(RECORD EXCERPTS Opens)

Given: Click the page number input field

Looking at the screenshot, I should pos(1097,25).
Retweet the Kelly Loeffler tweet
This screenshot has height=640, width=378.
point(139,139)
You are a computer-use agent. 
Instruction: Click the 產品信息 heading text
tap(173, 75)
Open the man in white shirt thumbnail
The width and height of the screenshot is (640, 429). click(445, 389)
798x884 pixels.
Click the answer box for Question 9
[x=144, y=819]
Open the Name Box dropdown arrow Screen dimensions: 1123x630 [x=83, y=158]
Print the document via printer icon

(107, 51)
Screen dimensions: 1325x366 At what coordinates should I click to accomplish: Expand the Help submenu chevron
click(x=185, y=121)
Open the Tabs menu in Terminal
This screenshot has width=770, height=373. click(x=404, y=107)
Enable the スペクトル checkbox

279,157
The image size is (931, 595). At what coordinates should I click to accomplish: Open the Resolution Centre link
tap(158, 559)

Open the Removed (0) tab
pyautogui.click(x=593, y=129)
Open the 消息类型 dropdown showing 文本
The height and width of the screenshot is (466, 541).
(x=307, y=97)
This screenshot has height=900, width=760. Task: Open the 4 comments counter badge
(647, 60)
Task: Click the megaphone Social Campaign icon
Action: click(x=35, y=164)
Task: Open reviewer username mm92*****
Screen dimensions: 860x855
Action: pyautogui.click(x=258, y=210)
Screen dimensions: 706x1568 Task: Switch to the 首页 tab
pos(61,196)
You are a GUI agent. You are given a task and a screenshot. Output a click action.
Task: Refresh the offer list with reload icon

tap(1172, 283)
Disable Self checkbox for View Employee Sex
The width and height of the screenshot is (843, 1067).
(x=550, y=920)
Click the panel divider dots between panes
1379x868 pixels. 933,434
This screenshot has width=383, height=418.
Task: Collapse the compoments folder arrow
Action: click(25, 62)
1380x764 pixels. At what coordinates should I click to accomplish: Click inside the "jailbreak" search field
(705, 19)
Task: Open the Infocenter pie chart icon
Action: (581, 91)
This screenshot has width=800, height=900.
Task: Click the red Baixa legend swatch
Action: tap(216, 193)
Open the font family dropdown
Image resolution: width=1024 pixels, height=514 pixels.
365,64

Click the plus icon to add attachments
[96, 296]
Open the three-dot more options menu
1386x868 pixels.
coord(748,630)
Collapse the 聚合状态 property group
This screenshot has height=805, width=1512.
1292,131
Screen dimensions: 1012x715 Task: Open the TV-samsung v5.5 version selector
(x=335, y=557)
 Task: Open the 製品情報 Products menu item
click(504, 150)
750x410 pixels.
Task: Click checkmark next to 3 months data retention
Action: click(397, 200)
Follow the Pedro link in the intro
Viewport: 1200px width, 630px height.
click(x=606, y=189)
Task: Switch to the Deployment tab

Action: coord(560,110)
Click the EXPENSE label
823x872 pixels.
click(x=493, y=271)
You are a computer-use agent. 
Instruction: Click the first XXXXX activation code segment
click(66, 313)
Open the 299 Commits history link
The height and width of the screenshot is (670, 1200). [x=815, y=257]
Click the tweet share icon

(RECORD EXCERPTS Closes)

* THE TASK
Please transcribe the lines from the one containing "823x872 pixels." through the last line of the records. Include both ends and nothing else.

* RESULT
823x872 pixels.
click(x=493, y=271)
You are a computer-use agent. 
Instruction: Click the first XXXXX activation code segment
click(66, 313)
Open the 299 Commits history link
The height and width of the screenshot is (670, 1200). [x=815, y=257]
Click the tweet share icon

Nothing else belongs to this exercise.